Завалы, мертвая девушка, нога это просто нога, она ничего не значит, если есть друзья, любимая женщина, счастье. Цена любви, цена ошибки, цена правоты, моя правая нога. Как можно было от нее отказаться? Как можно отказаться от своей правды, от своих мозгов, ради надежды на чудесное спасение?
Как можно так чудовищно ошибиться?

Что он делает в этой жуткой ванне?
Наказывает себя за ошибку? Вытаскивает себя за волосы из болота? Переигрывает три, четыре, пять историй, на этот раз сам на себе? Цепляется за безумную надежду на всемогущество?

Хаус не бог.
Но он творец этой вселенной, который возвел боль в высокое искусство.

Он звонит.
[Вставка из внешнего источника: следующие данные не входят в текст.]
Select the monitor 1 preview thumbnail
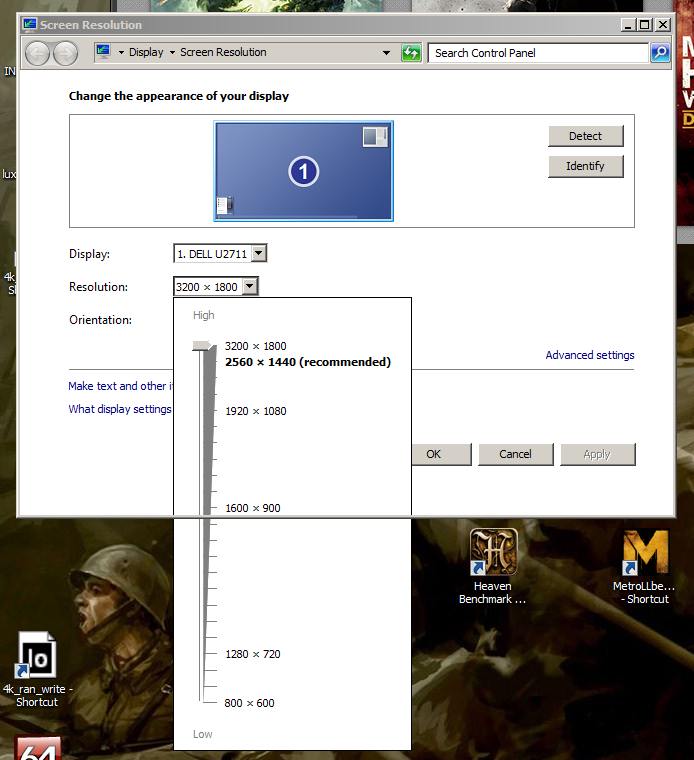694x760 pixels. (304, 171)
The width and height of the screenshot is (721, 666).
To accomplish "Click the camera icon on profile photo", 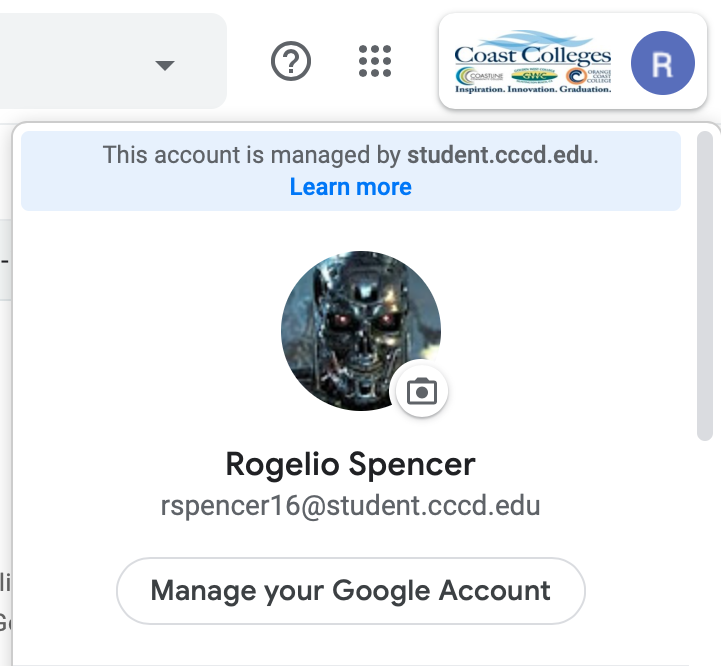I will (423, 391).
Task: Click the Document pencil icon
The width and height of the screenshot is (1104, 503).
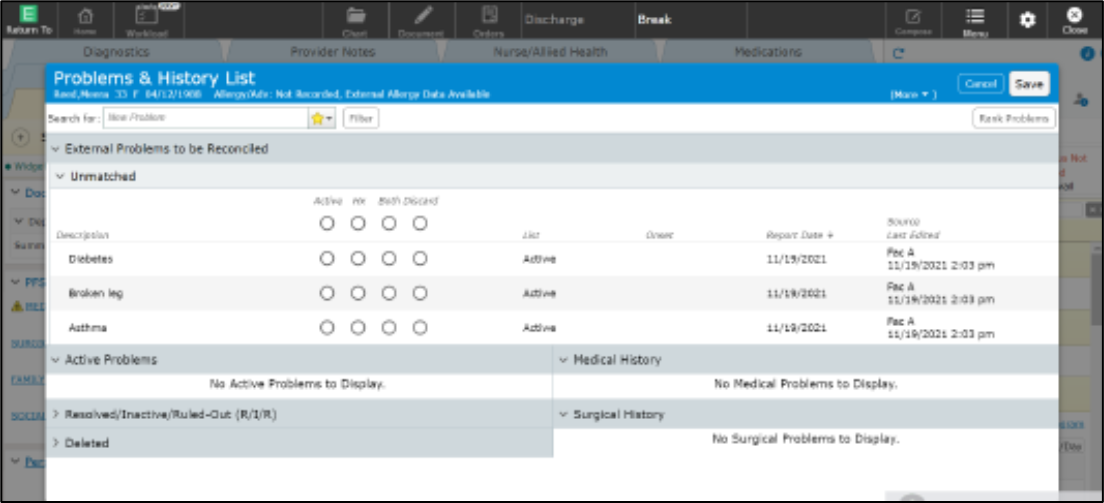Action: [423, 18]
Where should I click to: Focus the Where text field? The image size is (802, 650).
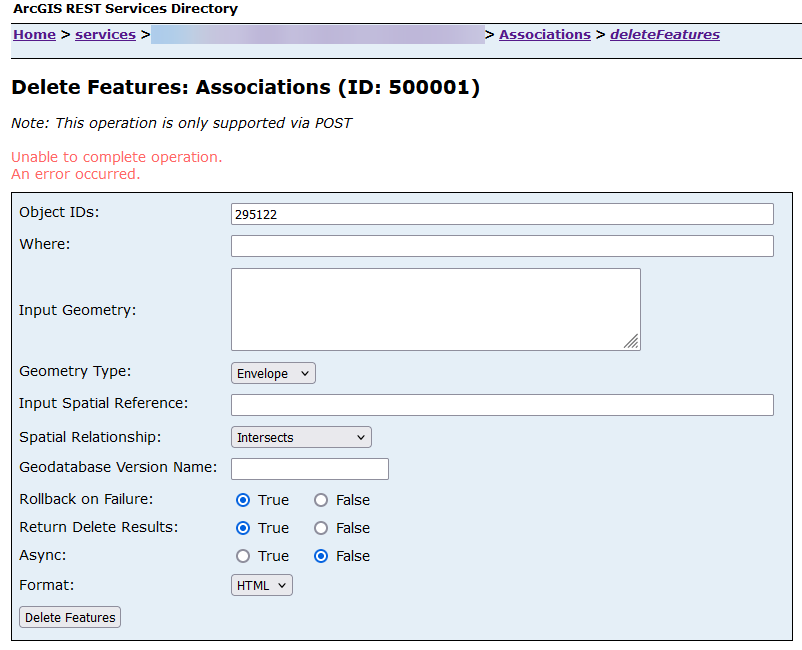point(502,246)
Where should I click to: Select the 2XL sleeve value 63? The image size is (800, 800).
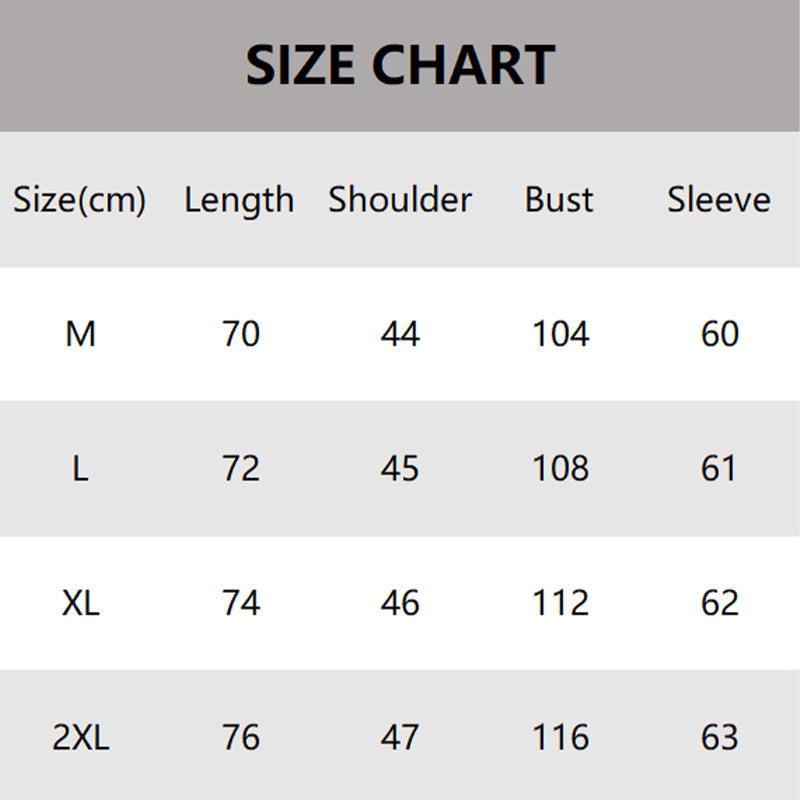pos(719,739)
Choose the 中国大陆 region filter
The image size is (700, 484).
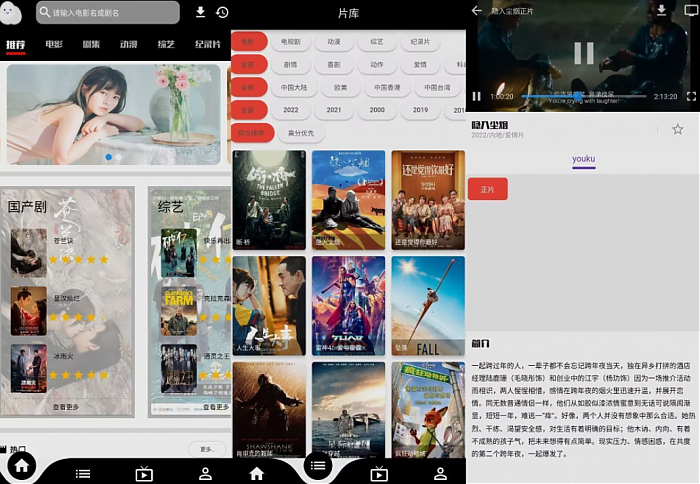(291, 87)
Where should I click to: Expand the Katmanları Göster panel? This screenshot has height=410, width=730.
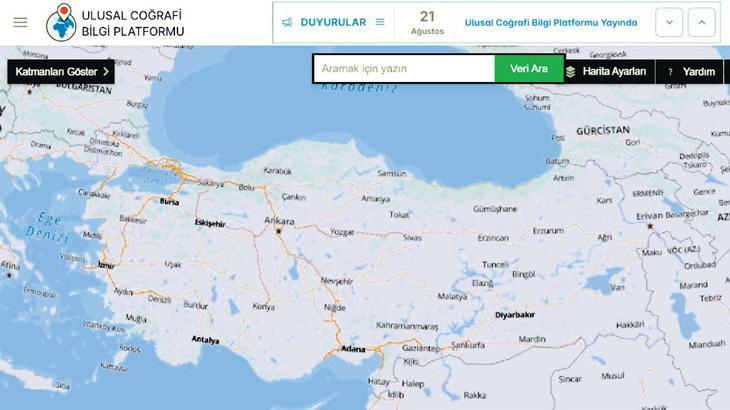point(61,71)
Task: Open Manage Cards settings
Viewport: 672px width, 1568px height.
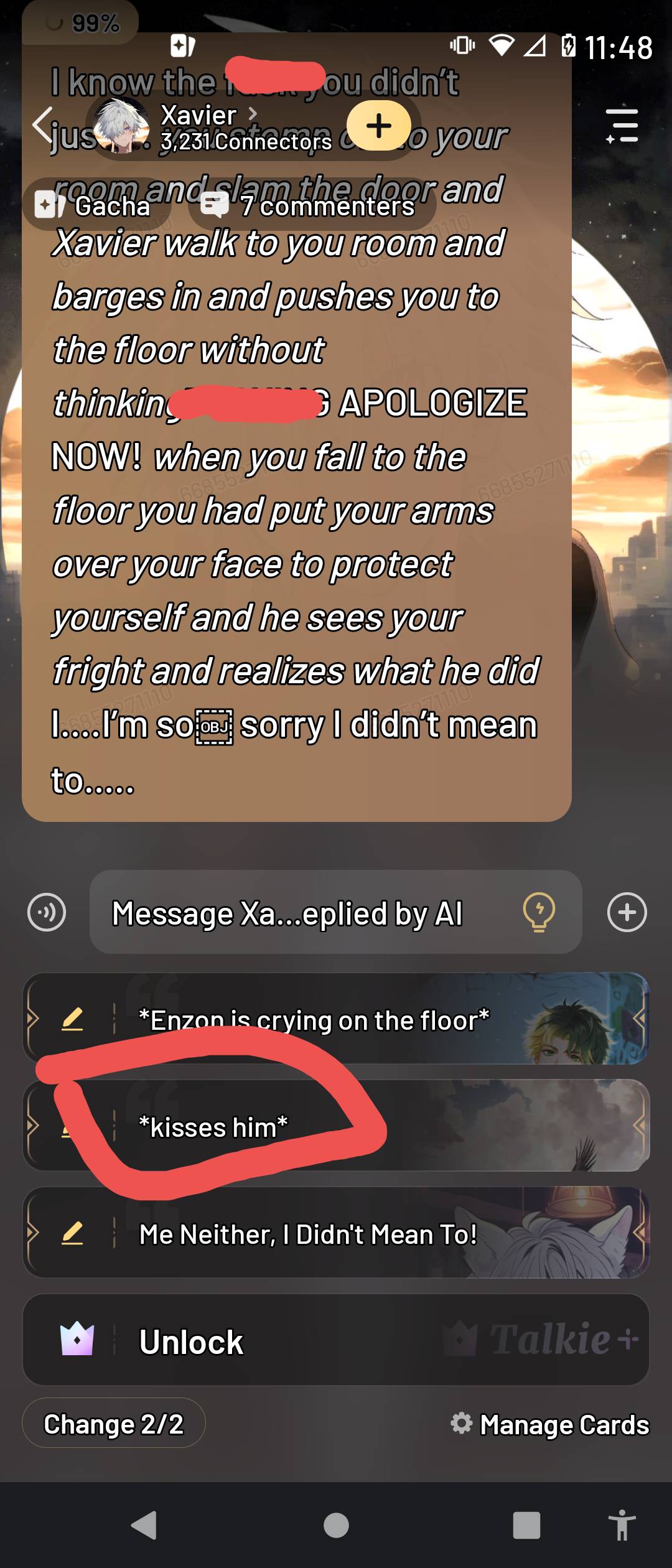Action: (550, 1424)
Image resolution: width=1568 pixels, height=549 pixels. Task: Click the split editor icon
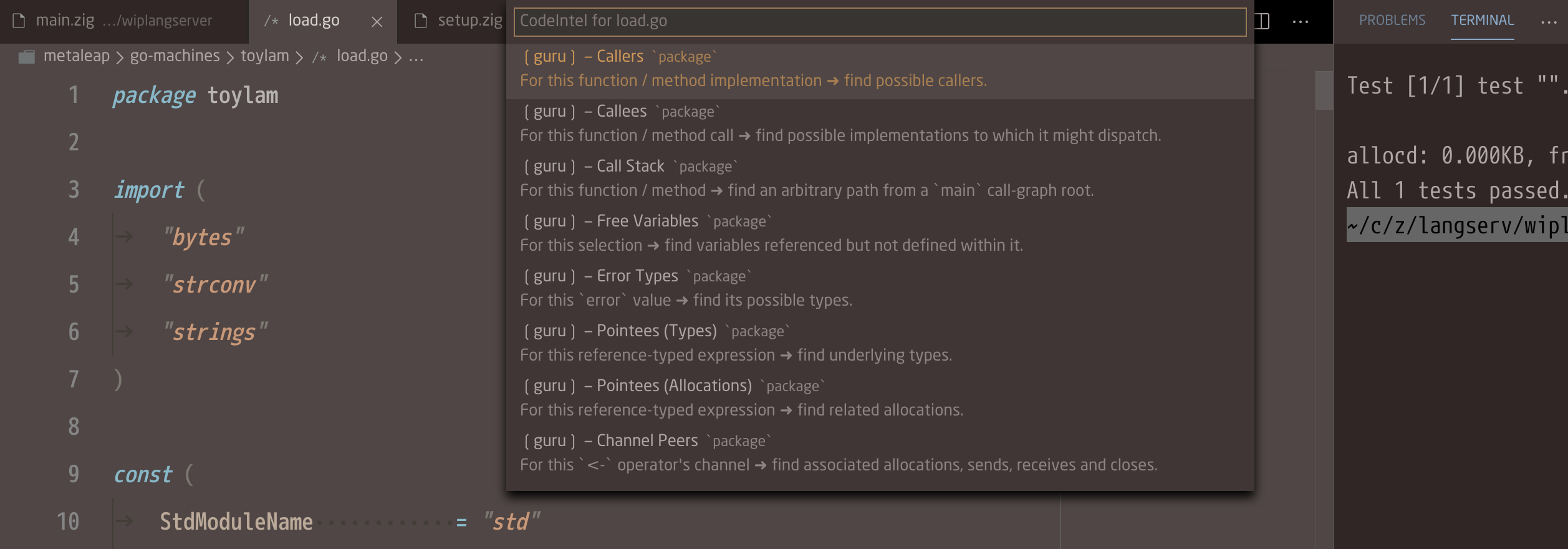pyautogui.click(x=1263, y=21)
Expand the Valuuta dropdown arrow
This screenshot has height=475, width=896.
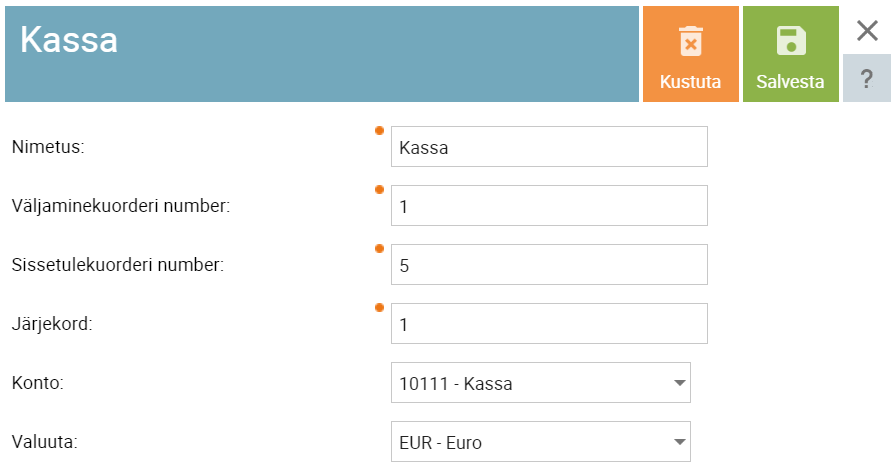click(679, 442)
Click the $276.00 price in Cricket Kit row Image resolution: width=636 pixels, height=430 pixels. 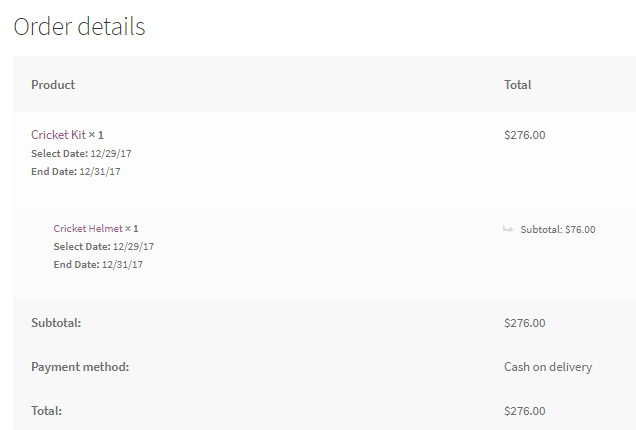(524, 135)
Он просит помощь зала. Он не может вынести столько безумного одиночества, он всего лишь человек.

Но помощь зала иногда оборачивается наручниками прикованной к кровати рукой.
Кому, как не ему, этогo не знать.

Посмотрите на него. Он же смотрит нам в глаза и ищет смысла. Неужели все это ничего не значило?
Неужели опять беговая дорожка в никуда?
Неужели мы никогда его не поймем?
Почему именно он?
Кто повесил топоры и факелы над его головой? Он сам? Изверги-сценаристы?
Кто тут зритель, а кто действующeе лицо? Кто персонаж, а кто творец? Кому снятся эти сны в кривых зеркалах?

На эти вопросы он никогда не отвечает.

Он делает то, что делает Хаус.
Встает с койки и идет отгадывать очередную загадку.
Он всегда был человеком действия.

Пациентка врет. Она болела взаправду, да. Но она и притворилась больной. Часть ее симптомов - лжива.
Когда наш пациент врал в этом сезоне?
Когда притворялся таким, как все? Когда говорил "люблю"? Когда верил, что все получится?
Или не врал, а действительно отдалил неверие?

В "Багаже" он уже вернул себе свое имущество.
Теперь он возвращает имущество Кадди.
Дурацкие детали, из которых складываются жизни, надежды, дома.

Цена любви. Одна расческа.
Цена правоты. Одна нога.
Так, мелочи.

Бутафорские декорации несбыточных обещаний, американских мечт, мечт Нового Мира.

Разрушить их вхлам.

Интерактивный текст: не нравится - перемотайте, на 37 минут вперед, на 23 серии назад, на 7 сезонов, в начало. Спросите его, что все это значит? Только он не ответит. Загадка должна оставаться загадкой, и роль детектива в ней отдана зрителю.

Дурацкий поступок, разрушенный дом. Не хотите понять? Значит, Хаус вам про другое рассказал.

Он простил своего убийцу. Да что там простил, даже прощения попросил, со слезами на глазах. Чейза простил. Простил Стейси. Простил Кадди.
Он-то знает, что не все дурные поступки проистекают из дурных побуждений.
Только свои ошибки он не умеет прощать.
Он знает, какова их цена.

Обещанный пляж начала, обернулся неожиданным пляжем финала. Пляж на двоих - пляжем для одного. Стелется бесконечная беговая дорожка Хауса в никуда. В куда же он двигается дальше на неработающей ноге?

Но двигается. Cдирает датчики мониторов, встает с койки. Сперва на костылях, потом с тростью, идет. Тяжело ему, наверное, шагать по вязкому песку. Швы расходятся. Ну и пусть. Он идет.

Хауса давно не вмещают ванны и бассейны, ему подавай моря и океаны Нового Мира. Может там он однажды обретет покой.